We previously demonstrated that S1P2R-null carotid arteries respond to ligation injury with the formation of large neointimal lesions, whereas their wild-type littermates do not, suggesting that S1P2R inhibits neointimal growth.8 S1P2R blocks SMC migration by inhibiting activation of Rac.25,26 Although this mechanism is likely to contribute to the inhibitory effect of S1P2R on neointimal formation, it does not explain our finding that medial proliferation is much higher in injured S1P2R-null carotid arteries compared to wild-type arteries.8 An inhibitory effect of S1P2R on SMC proliferation in vitro has recently been demonstrated using the S1P2R antagonist, JTE-013.6 Given the previous observations in vitro that S1P induces expression of SMC differentiation genes via a Rho-dependent pathway9,10 and that S1P2R is the major contributor to Rho activation in response to S1P,19–22 we tested the hypothesis that S1P2R regulates expression of SMC differentiation genes after arterial injury. We measured mRNA expression of CNN1, SM22α, SM-MHC, and SMA after carotid injury in wild-type and S1P2R-null mice and found that at 2 days after injury, expression of all genes was decreased by approximately 50% in both animals. The only difference between wild-type and S1P2R-null animals was that re–expression of SMA at day 7 after injury only occurred in wild-type arteries (Figure 1A and supplemental Figure I). This was unexpected given our assumption that all SMC differentiation genes tested are similarly regulated by SRF and its cofactors of the myocardin/MRTF family. In vitro, S1P induces expression of SMA, SM22α, CNN1, and SM-MHC to different levels, and S1P2R seems to only promote the expression of SMA and SM22α (Figure 2). Clearly, these genes are regulated by multiple pathways that are differentially activated by S1P. We do not know why SM22α is strongly induced by S1P/S1P2R in vitro, but its expression does not differ between injured wild-type and S1P2R-null arteries (compare Figure 1A with Figure 2). It is possible that differences emerge later after injury.
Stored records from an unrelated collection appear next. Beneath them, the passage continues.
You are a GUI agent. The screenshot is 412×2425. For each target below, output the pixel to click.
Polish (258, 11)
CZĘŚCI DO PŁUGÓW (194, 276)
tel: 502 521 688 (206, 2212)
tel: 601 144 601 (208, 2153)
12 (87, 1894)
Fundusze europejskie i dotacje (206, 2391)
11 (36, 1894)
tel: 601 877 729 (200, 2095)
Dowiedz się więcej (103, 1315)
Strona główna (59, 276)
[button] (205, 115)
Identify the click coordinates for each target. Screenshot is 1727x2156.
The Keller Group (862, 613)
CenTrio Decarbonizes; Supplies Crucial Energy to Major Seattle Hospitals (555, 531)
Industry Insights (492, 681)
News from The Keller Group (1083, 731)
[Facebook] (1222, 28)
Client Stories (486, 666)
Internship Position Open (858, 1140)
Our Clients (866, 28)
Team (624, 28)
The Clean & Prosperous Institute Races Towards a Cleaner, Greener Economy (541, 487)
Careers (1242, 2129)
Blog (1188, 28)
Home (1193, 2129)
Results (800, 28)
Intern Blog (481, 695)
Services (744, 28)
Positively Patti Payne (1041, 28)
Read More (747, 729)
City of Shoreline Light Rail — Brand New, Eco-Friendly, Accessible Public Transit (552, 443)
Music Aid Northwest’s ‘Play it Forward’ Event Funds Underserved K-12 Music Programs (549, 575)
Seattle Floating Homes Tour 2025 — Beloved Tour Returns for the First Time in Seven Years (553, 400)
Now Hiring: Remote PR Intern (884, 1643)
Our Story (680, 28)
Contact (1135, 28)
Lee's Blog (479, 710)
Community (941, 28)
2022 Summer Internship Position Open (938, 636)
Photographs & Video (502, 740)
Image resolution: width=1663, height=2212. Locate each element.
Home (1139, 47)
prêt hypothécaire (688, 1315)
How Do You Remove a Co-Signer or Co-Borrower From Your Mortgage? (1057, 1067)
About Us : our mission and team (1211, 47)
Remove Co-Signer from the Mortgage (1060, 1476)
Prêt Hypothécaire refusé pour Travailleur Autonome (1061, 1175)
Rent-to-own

Using ChIP assays, we demonstrate that S1P2R regulates SRF binding to the regulatory CArG domains in the SMA promoter and enhancer region (Figure 3A). A similar observation was made for Pol II which is consistent with the conclusion that S1P2R regulates SMA transcription. We do not believe that this process is regulated by changes in myocardin expression because there is no difference in myocardin mRNA levels between wild-type and S1P2R-null arteries at any time point after injury (0 to 7 days), and especially at day 7, when expression of SMA is significantly higher in wild-type arteries (Figure 1A). As has been previously suggested by in vitro experiments, a possible mechanism for S1P2R-dependent regulation of SMA expression is the Rho-dependent translocation of the SRF cofactors MRTF-A/B from the cytosol into the nucleus.9 Whether this mechanism also regulates SMA expression by S1P2R after injury in vivo remains to be investigated.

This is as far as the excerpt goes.